Top of Data supplied
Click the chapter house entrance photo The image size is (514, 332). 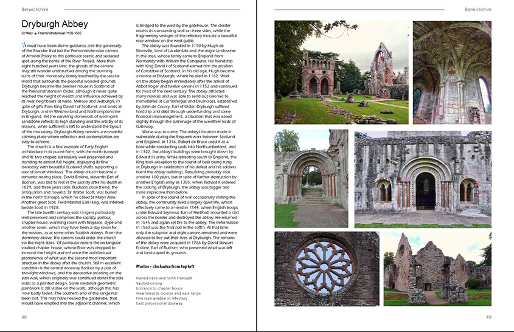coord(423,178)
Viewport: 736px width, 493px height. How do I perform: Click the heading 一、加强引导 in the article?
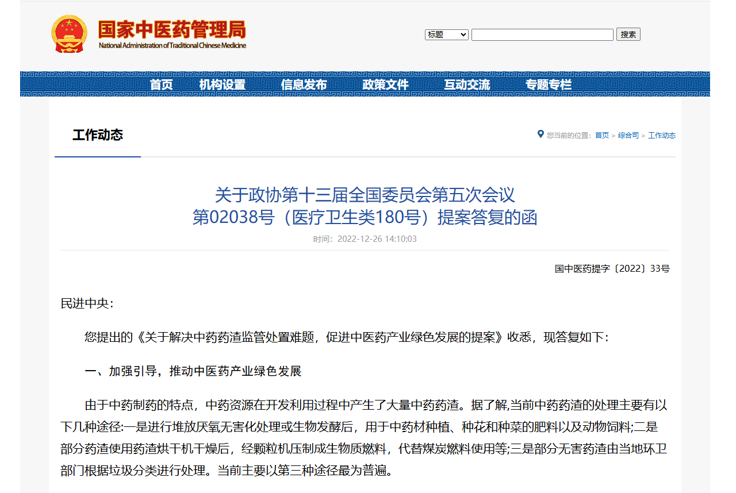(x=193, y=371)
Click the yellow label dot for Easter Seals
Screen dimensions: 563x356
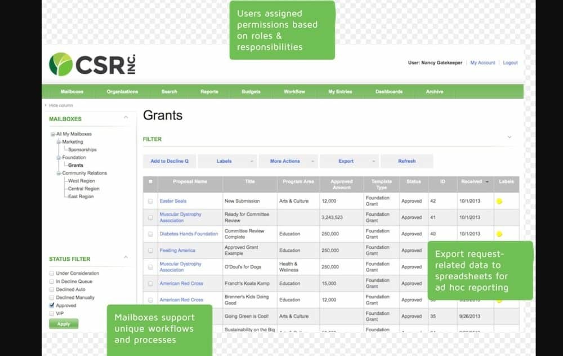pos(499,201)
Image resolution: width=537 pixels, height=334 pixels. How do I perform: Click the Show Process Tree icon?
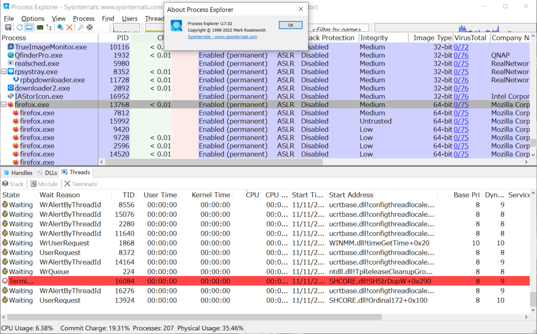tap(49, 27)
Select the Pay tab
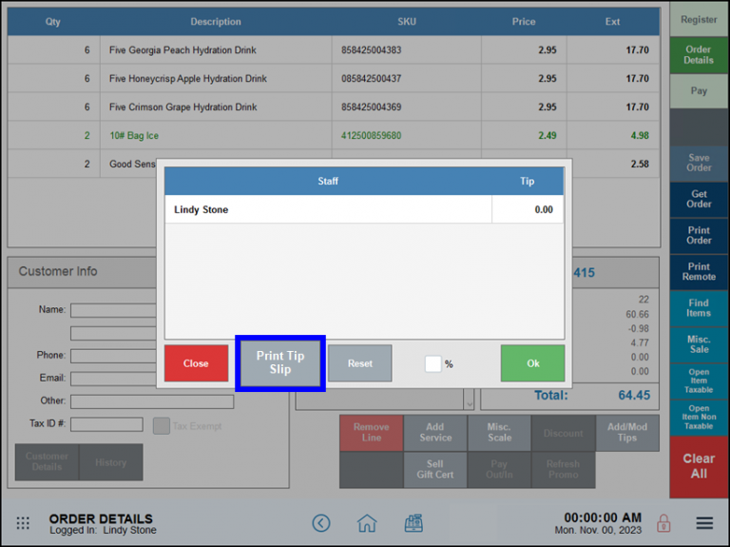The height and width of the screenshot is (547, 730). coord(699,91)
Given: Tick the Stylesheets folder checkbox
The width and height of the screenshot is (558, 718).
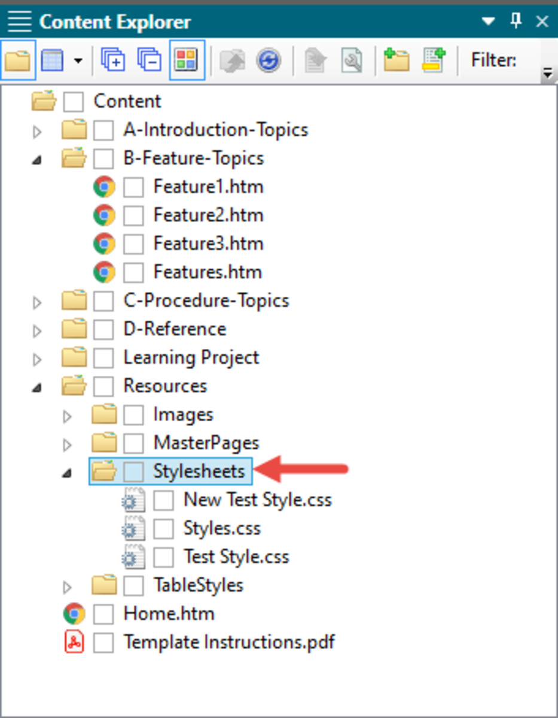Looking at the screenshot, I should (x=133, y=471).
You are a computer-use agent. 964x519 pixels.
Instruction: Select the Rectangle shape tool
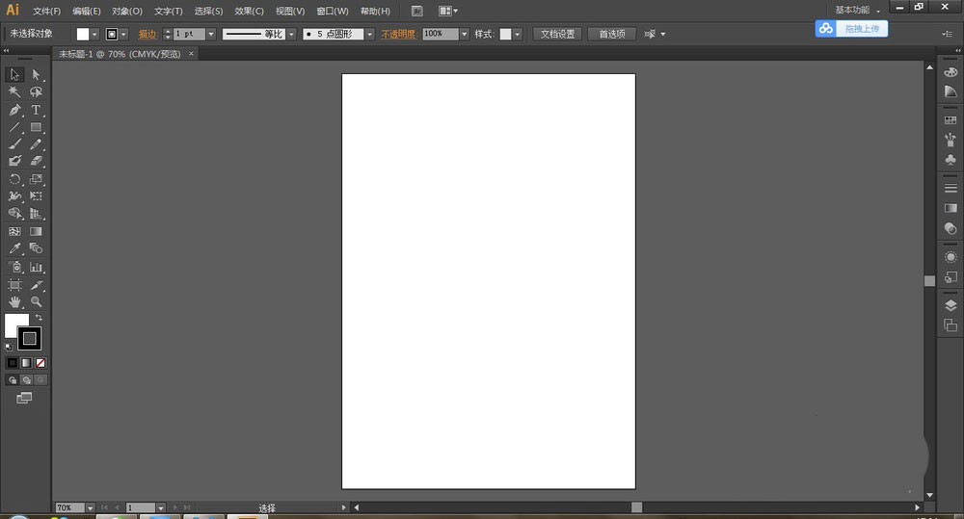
Bottom of Data supplied
Top of Data supplied
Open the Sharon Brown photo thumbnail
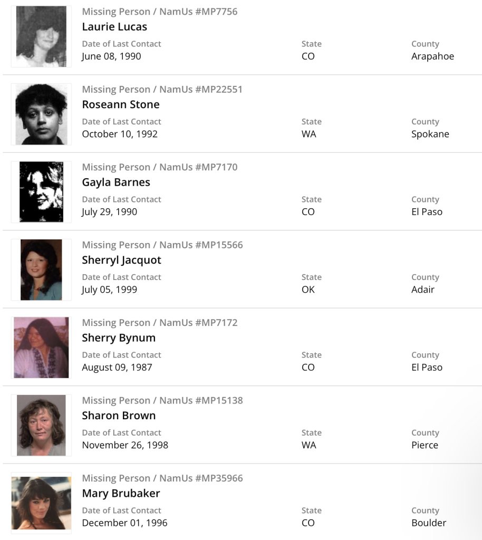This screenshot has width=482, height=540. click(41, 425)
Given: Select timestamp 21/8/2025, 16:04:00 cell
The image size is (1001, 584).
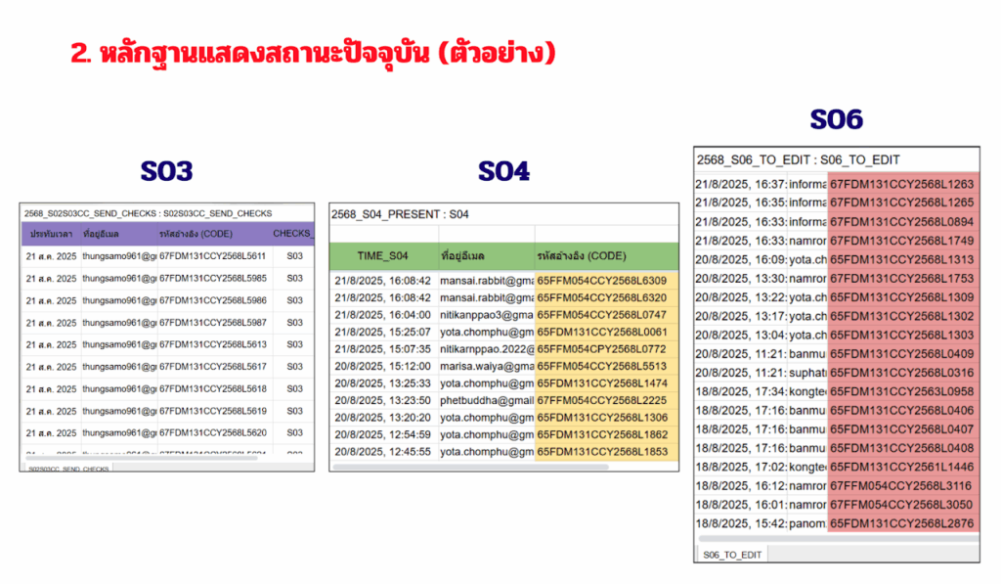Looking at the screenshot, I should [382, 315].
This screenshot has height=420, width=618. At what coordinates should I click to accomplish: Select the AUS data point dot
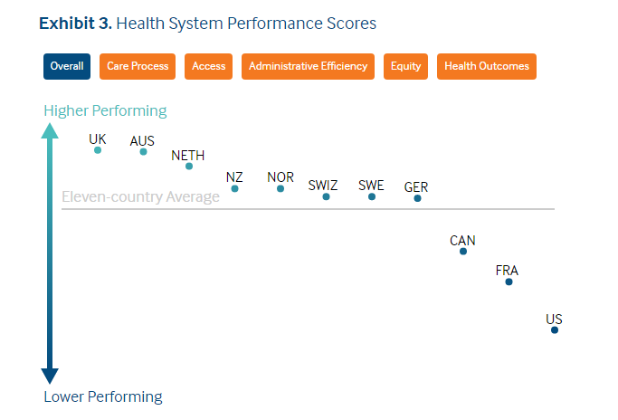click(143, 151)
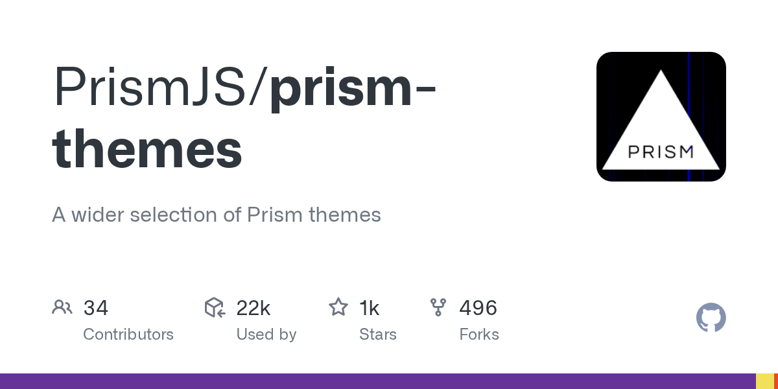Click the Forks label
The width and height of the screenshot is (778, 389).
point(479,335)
Bottom of Data supplied
Task details = From the records above, write out exactly the lines that begin at the line with "Image resolution: width=537" and end at the line with "Given: Tick the Stylesheets folder checkbox". Pictures must not appear in the output.

Solution to this exercise =
Image resolution: width=537 pixels, height=334 pixels. How do I perform: Click the Show Process Tree icon?
tap(49, 27)
Select the Pay tab
The height and width of the screenshot is (547, 730). coord(699,91)
Given: Tick the Stylesheets folder checkbox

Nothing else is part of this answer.